Derlin Dfm1 employs a chaperone-like function to resolve misfolded membrane protein stress

Protein aggregates are a common feature of diseased and aged cells. Membrane proteins comprise a quarter of the proteome, and yet, it is not well understood how aggregation of membrane proteins is regulated and what effects these aggregates can have on cellular health. We have determined in yeast that the derlin Dfm1 is has a chaperone-like activity that influences misfolded membrane protein aggregation. We establish that this function of Dfm1 does not require recruitment of the ATPase Cdc48 and it is distinct from Dfm1’s previously identified function in dislocating misfolded membrane proteins to the cytosol for degradation. Additionally, we assess the cellular impacts of misfolded membrane proteins in the absence of Dfm1 and determine that misfolded membrane proteins are toxic to cells in the absence of Dfm1 and cause disruptions to proteasomal and ubiquitin homeostasis.

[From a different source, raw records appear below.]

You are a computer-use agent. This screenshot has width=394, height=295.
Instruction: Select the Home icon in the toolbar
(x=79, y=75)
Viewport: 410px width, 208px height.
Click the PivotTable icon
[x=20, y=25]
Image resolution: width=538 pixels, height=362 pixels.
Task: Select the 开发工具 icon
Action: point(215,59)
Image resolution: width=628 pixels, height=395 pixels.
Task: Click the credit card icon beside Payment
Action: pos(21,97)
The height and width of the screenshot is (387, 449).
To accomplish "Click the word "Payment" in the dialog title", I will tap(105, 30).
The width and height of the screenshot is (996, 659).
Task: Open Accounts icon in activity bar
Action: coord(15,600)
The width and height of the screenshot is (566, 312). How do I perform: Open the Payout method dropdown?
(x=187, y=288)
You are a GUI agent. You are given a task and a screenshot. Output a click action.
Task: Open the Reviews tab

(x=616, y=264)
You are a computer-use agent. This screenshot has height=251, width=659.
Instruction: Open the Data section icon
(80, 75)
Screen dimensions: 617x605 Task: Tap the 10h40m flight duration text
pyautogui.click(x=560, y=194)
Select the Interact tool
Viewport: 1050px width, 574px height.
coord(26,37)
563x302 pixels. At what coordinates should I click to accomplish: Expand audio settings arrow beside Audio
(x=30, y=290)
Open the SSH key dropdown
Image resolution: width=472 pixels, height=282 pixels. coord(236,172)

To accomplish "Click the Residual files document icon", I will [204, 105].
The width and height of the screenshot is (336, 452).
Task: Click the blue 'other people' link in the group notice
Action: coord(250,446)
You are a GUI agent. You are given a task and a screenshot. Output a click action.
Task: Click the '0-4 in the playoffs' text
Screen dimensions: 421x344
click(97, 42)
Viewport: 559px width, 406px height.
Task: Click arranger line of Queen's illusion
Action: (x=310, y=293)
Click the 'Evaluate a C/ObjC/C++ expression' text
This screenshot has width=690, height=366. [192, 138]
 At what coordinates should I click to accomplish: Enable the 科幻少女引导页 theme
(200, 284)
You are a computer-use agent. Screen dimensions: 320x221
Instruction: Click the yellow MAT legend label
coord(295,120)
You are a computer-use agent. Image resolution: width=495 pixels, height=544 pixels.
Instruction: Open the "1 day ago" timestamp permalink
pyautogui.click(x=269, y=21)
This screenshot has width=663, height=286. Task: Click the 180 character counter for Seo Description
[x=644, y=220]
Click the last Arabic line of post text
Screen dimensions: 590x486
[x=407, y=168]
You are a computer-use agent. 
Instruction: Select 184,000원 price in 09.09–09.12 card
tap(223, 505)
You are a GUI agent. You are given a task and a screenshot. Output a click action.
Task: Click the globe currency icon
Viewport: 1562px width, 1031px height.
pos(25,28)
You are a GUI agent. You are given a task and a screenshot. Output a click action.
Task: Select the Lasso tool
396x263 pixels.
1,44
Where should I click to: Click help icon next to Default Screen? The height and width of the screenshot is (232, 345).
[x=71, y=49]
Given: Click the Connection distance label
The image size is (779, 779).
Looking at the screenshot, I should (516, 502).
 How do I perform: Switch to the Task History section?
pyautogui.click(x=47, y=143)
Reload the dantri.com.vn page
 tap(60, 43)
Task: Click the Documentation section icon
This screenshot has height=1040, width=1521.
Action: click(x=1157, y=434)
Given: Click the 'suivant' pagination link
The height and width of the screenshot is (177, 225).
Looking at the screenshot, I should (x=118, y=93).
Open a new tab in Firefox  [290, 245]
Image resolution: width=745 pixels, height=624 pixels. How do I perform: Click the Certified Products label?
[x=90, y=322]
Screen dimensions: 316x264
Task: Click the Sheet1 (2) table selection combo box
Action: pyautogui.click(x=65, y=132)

蛋白质聚集是病变细胞与衰老细胞的常见特征。膜蛋白占细胞蛋白质组的四分之一，但目前学界对膜蛋白聚集的调控机制，以及此类聚集对细胞健康的具体影响尚未被充分阐明。我们在酵母模型中研究发现，DERLIN蛋白Dfm1具有类分子伴侣活性，可调控错误折叠膜蛋白的聚集过程。我们证实，Dfm1的该功能无需招募ATP酶Cdc48，且有别于其此前被报道的、将错误折叠膜蛋白转位至细胞质基质以进行降解的经典功能。此外，我们还评估了缺失Dfm1时错误折叠膜蛋白对细胞的影响，结果表明，在Dfm1缺失的情况下，错误折叠膜蛋白会对细胞产生毒性，并破坏蛋白酶体稳态与泛素稳态。